SOURCE DOCUMENT
↓↓↓

Occupational Therapy: FSA Eligibility
What is occupational therapy?
Occupational therapy or OT is an assessment and treatment option to develop, recover, or maintain the daily living and work skills of people with a physical, mental, or cognitive disorder.
The goal is for OT patients to be able to live as independently as possible and the profession encompasses many different settings, populations, and specialties. An occupational therapist works systematically through a sequence of actions known as the occupational therapy process. The actual sequence and steps can vary but includes basic components of evaluation, intervention, and outcomes (American Occupational Therapy Association).
Why would you need occupational therapy?
Examples of conditions that would require occupational therapy include mental and physical impairments that a person has had since birth, recovery after injury, sudden serious health conditions like a stroke, chronic conditions like arthritis, learning or developmental disabilities, mental or behavioral issues like PTSD or substance abuse, etc.
How does occupational therapy work?

↑↑↑

WHAT THE TASK REQUIRES
Extend the occupational therapy FSA eligibility text from its final heading, "How does occupational therapy work?"

RECORDS SHOWN
↓↓↓

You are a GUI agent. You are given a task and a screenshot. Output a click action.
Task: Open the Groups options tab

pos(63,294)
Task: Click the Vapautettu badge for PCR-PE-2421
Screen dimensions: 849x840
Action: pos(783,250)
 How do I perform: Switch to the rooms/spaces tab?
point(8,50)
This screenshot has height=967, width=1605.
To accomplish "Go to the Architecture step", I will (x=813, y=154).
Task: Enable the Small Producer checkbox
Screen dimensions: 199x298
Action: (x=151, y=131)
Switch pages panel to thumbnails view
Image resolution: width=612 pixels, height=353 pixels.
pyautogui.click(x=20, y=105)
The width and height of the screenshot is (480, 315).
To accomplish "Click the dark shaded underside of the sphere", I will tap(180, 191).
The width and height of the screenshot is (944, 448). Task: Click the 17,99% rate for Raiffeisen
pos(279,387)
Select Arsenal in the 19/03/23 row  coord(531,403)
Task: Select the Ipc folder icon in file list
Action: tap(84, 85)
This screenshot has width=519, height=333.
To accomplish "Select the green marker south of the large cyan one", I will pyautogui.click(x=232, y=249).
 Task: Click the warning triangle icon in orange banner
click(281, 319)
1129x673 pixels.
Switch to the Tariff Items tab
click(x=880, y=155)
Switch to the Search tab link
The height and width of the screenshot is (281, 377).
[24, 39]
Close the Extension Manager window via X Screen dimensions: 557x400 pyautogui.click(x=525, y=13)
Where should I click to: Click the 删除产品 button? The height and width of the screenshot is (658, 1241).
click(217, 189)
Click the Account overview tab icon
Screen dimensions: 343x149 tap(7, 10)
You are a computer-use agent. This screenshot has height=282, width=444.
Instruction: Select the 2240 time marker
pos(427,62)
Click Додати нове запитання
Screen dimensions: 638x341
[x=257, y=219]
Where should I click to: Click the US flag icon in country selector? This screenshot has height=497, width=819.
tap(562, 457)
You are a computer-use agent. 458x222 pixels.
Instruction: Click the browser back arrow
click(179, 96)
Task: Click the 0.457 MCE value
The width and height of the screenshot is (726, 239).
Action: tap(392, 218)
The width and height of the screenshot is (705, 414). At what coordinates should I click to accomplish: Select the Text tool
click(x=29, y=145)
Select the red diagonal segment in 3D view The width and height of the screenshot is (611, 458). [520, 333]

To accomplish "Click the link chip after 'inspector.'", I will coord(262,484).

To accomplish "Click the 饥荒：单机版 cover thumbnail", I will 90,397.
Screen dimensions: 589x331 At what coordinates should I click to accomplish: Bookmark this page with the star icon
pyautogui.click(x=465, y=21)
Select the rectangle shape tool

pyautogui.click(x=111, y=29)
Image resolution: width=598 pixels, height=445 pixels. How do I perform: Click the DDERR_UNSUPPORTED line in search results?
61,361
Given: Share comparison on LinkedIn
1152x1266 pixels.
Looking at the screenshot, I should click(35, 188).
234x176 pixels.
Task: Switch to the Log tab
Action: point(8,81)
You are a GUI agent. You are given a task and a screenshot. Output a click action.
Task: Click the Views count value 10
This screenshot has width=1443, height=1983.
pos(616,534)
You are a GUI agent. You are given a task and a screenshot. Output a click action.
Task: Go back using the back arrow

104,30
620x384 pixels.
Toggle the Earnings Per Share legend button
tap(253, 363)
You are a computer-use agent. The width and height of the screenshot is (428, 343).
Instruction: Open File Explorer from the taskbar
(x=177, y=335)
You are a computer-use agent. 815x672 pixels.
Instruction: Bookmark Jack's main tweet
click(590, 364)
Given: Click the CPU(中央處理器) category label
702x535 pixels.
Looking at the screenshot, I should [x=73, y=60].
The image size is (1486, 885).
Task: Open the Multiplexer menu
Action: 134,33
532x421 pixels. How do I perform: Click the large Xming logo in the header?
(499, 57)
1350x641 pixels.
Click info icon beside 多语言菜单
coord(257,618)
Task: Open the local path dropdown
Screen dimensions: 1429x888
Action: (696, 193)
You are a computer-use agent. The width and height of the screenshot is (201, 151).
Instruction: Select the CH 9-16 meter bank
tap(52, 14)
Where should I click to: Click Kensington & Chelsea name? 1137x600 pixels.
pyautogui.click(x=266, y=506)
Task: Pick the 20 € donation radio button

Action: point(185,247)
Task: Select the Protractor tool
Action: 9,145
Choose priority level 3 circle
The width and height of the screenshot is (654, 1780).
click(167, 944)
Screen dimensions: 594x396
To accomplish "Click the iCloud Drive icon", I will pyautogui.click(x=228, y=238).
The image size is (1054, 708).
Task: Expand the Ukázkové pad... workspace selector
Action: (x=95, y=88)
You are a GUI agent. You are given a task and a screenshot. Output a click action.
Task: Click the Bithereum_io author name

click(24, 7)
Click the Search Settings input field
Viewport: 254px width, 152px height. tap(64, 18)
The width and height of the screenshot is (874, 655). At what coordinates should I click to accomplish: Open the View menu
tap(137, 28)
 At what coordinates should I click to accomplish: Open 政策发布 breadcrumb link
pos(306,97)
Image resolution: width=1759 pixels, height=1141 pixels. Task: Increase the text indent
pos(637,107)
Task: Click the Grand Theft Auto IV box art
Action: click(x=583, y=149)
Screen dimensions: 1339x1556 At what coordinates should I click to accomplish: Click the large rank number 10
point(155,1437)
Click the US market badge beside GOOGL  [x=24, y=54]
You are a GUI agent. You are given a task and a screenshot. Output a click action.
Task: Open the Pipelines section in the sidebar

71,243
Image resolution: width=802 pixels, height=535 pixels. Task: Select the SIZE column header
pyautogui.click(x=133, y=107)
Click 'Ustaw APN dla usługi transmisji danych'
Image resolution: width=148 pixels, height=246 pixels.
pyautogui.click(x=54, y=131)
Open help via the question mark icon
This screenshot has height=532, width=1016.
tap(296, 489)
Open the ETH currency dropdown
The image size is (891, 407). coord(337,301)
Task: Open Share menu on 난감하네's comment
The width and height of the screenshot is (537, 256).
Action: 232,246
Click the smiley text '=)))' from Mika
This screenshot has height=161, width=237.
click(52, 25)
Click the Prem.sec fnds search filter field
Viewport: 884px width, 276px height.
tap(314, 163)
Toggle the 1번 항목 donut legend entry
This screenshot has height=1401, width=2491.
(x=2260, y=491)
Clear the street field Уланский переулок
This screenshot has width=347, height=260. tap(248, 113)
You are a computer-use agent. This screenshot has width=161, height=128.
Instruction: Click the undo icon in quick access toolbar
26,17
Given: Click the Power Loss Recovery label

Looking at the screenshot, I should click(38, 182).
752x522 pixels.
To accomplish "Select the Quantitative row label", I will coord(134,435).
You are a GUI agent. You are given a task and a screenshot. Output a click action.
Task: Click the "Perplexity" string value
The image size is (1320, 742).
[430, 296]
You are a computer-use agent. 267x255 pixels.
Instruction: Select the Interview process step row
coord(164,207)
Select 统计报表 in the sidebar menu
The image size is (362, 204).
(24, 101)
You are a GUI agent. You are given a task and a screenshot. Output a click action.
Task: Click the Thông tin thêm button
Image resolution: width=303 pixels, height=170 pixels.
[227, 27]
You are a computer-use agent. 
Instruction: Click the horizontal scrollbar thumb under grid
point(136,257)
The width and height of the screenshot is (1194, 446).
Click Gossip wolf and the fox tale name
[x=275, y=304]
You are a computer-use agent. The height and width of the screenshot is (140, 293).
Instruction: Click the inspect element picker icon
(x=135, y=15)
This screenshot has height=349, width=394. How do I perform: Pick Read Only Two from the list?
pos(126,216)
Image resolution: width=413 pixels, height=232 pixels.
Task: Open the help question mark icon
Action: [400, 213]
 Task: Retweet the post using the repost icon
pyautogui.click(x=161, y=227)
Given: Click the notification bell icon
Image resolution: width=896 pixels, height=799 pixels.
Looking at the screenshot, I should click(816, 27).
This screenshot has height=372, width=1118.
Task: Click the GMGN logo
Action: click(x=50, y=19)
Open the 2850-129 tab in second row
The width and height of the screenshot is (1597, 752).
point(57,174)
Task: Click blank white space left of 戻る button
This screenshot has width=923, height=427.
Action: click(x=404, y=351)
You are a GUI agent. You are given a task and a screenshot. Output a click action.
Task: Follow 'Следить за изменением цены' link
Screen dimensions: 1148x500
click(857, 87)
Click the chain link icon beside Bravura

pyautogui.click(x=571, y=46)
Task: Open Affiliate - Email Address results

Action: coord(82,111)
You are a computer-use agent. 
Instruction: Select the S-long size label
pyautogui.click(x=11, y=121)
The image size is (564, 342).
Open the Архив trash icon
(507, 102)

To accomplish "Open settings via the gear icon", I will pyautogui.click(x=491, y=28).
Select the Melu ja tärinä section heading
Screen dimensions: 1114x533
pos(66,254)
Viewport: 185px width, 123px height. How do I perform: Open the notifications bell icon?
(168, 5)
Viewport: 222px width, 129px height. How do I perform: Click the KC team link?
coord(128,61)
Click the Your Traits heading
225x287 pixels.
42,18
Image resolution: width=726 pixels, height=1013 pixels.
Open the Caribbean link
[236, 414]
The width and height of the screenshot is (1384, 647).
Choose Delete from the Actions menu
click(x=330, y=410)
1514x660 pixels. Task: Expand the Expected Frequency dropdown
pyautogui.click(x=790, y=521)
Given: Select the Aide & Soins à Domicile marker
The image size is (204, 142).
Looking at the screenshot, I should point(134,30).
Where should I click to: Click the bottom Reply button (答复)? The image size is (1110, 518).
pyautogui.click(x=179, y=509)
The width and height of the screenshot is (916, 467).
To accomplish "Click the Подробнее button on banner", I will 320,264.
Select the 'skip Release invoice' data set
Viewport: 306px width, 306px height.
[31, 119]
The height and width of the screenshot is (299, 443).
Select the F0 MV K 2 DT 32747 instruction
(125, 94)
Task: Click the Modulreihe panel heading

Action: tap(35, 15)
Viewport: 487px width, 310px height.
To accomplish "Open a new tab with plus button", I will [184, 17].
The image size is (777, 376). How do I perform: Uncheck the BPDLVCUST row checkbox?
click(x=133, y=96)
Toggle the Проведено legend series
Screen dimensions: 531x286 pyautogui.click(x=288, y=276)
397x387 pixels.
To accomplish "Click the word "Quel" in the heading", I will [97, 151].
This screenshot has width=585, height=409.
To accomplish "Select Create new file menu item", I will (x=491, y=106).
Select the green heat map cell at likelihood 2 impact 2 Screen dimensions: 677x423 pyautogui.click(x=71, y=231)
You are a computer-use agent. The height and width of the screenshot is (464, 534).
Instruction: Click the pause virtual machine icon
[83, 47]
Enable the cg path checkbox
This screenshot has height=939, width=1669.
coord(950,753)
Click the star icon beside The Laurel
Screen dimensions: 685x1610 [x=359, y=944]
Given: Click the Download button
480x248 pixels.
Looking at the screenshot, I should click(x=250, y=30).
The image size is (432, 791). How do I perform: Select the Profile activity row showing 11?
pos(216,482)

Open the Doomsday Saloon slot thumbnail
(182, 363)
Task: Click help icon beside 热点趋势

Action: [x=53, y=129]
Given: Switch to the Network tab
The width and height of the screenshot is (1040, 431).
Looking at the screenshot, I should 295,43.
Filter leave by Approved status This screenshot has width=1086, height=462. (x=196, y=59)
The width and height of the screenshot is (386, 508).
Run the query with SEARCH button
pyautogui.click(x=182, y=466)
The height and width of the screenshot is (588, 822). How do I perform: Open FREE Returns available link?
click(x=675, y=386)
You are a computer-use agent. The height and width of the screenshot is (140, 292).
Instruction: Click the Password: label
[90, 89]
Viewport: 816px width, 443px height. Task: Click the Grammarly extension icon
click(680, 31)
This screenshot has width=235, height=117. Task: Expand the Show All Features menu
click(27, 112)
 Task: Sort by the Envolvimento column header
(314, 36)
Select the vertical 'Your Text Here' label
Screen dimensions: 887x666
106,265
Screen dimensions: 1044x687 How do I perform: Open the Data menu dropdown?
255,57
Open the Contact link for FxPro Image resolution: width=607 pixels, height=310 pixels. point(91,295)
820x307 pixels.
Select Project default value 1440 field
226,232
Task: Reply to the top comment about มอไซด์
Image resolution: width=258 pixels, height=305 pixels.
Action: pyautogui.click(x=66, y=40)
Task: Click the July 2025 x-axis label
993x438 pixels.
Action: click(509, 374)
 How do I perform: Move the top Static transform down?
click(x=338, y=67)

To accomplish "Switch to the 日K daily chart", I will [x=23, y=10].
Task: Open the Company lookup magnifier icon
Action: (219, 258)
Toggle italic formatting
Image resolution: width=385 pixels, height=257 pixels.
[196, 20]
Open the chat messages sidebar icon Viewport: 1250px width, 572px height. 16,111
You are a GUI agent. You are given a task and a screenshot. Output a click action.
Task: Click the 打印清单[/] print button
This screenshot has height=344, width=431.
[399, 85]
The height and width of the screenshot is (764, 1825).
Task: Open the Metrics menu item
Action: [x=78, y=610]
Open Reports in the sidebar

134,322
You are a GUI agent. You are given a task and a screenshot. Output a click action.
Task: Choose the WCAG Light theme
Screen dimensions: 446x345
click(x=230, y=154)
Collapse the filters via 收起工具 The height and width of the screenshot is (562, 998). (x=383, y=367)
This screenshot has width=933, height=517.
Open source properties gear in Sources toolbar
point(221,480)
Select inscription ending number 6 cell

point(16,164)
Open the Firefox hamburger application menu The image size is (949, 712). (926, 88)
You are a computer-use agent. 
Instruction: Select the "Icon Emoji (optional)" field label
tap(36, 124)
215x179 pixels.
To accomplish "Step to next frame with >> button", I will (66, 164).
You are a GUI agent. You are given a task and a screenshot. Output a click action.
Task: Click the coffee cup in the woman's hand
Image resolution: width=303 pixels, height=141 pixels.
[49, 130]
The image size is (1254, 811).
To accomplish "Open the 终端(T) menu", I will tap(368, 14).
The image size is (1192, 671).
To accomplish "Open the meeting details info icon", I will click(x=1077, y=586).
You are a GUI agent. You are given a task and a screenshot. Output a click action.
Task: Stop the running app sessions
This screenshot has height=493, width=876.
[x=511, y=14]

↑↑↑

RESULT OF THE EXERCISE
Occupational therapists will typically will meet with a patient for an initial assessment and then tailor a therapy plan tailored to the individual case. Occupational therapy practitioners do not ask patients "what's the matter with you" but rather "what matters to you". In this way, occupational therapists help people participate in life and obtain their goals through the therapeutic use of everyday activities.
An example of occupational therapy interventions includes helping children with learning disabilities overcome and participate fully in school and social situation. It could also be providing support for the elderly who are experience physical and cognitive changes or helping people recover from sports injuries. Skills that an occupational therapist can work on range from getting dressed in the morning to exercises to improve strength and flexibility to help learning how to use assistive or medical devices (U.S. Bureau of Labor Statistics).